The study disagrees with the study conducted by Mihret and Samuel (2015) and found higher prevalence in female (33.1%), and lowers in male (27.1). The results indicated that both sexes have the same risk to acquire disease. This is because of equal exposure to the risk factors since there were no restrictions on movement for grazing and contact with the parasite and animals in terms of sex. This exacerbates the multiplication of Schistosoma and increases the epidemiology of the disease. It was also reported that the increased contact time with Schistosoma infested habitat increases the rate and endemicity of schistosomosis. Schistosoma infection rate in relation with body condition score in the present study varied in cattle. Animals with poor body condition score were more affected than other groups of animals. Similarly, Merawe et al. (2014) affirmed that the infection rate increase with animals which have poor body condition score. This could be due to the acquired immunity status of poor body condition and weak animals becoming more suppressed and susceptible possibly due to malnutrition and other parasite infection. Thus, infected animals may require long period of time to respond against Schistosoma infection. This gives suitable time for establishment and fecundity of the parasite in animals. This finding also coincides with the work of Belayneh and Tadesse (2014) that accounted the prevalence of Schistosoma as more common in animals with poor body score animals than medium and good body condition.

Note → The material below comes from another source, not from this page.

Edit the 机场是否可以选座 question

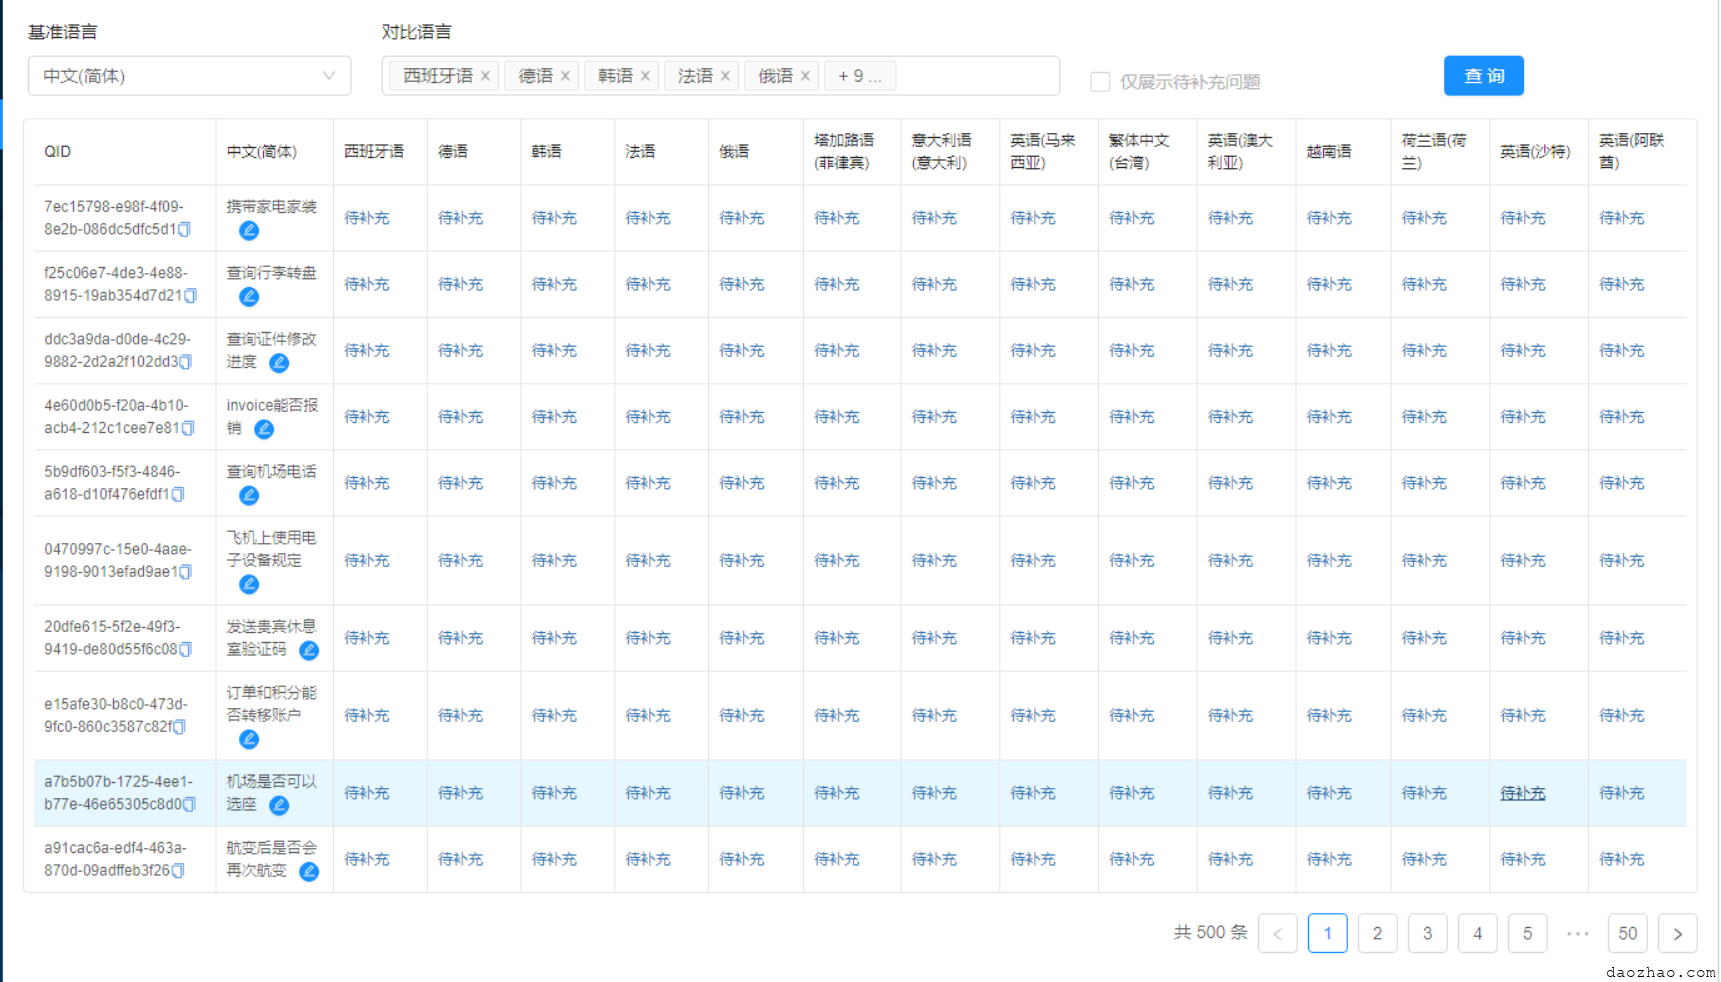[x=279, y=805]
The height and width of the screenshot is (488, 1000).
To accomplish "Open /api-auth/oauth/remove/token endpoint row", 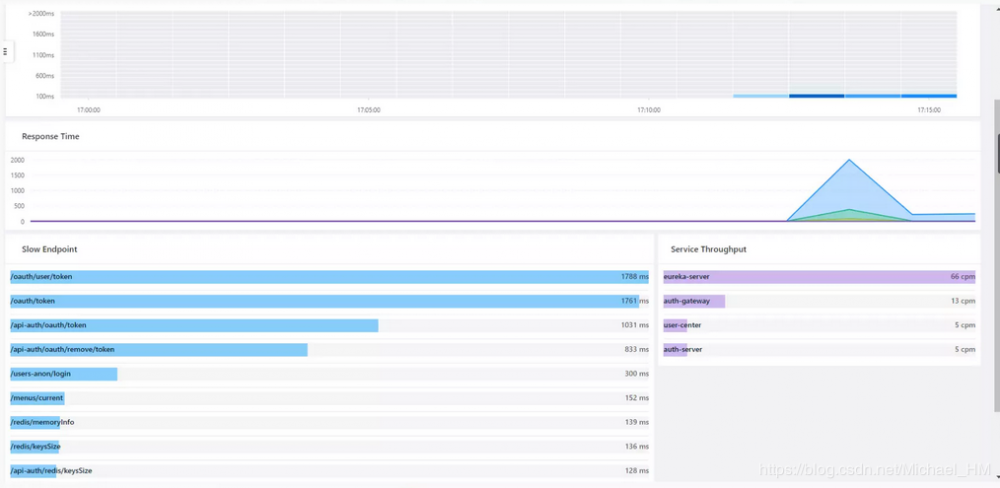I will point(329,350).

 CONCLUSION AND RECOMMENDATIONS

According to the present study, the overall prevalence of bovine Schistosomosis was found to be 5.7% in and around Nekemte. The study also revealed that the prevalence of schistosomosis is high in Jirenga and followed by Gari peasant associations. The prevalence of the disease is also closely linked with environmental factors that are suitable for the development and multiplication of snail which is intermediate hosts and the parasite. Therefore, depending on the result of the study, the following recommendations are forwarded:
 
(i) There should be initiation and awareness creation on the prevention and control of snails.
(ii) Further epidemiological investigations should be conducted to assess the Schistoma infection and its associated risk factors.
(iii) There should be regular deworming and veterinary service in the study area.
(iv) Grazing management should be involved to avoid grazing around marshy area in which snail population is high.


 CONFLICT OF INTERESTS

The authors have not declared any conflict of interests.


 ACKNOWLEDGEMENTS

The authors are grateful to Wollega University, the whole staff of School of Veterinary Medicine, for their inspiration to complete this work. Also, thanks are due to the respondents (farmers and animal health workers) of in and around Nekemte for their collaboration in allowing their animals for collection of fecal sample.